Randomized access in a tree

Hi. I am having a problem performing a fast randomized access inside a tree.
This is roughly the sequence of the steps I take:

  ptree->SetMaxVirtualSize(2e+9);
  std::cout << "Starting to load baskets...";
  ptree->LoadBaskets(); // to speed up readout
  std::cout << "done\n";

  //Before doing all events, first sort the tree along the "time" leaf
  std::cout << "Building index...";
  ptree->BuildIndex("0","time");
  Long64_t* index=((TTreeIndex*)(ptree->GetTreeIndex()))->GetIndex(); //get the index
  std::cout << "done\n";

      for(int i=0;i<nentries;i++){ //cycle over the entries in the tree

	ptree->GetEntry(index[i]);
  // do stuff here

    }

Despite the fact that TTree::LoadBasket() supposedly loaded the whole tree into memory, the loop over the tree proceeds brutally slow, e.g. 300 entries/second! What am I doing wrong here??

p.s. as an additional info, the root file where the tree resides was produced by hadd-ing multiple root files together.

Hi,

LoadBasket read the compressed data into memory but does not decompress them. When moving random from basket to baskets you will still have to spend the cpu time to decompress each time you switch baskets.

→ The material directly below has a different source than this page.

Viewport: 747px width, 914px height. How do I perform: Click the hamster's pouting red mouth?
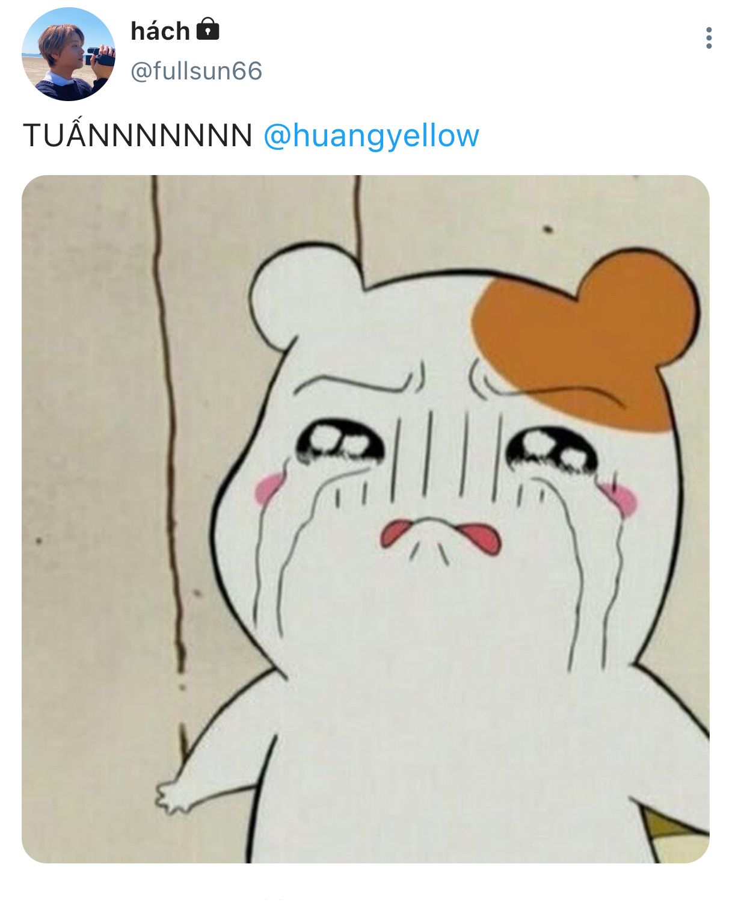[x=440, y=534]
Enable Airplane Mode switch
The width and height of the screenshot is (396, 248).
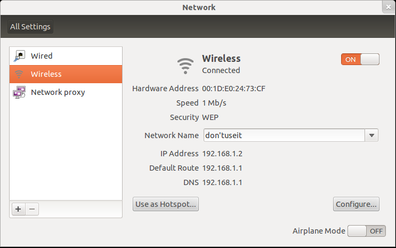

[quote]p.s. as an additional info, the root file where the tree resides was produced by hadd-ing multiple root files together.[/quote]One thing you can do is to disable the compression on the output file (-f0) when running hadd.

Cheers,
Philippe.

Philippe, I tried that. Now my speed is 500 entries/sec, which is still abysmal.
Here’s another thing…the file I am trying to read in is now 1.6GBytes big (since it’s uncompressed).
When I run the procedure above, however, I can see root’s memory usage increase only to 218MBytes.
I’d think it would need all of 1.6GBytes to keep the tree in memory? Perhaps I am not reading the tree into memory?

Hi,

[quote]When I run the procedure above, however, I can see root’s memory usage increase only to 218MBytes.[/quote]Yes, you are correct this is not enough …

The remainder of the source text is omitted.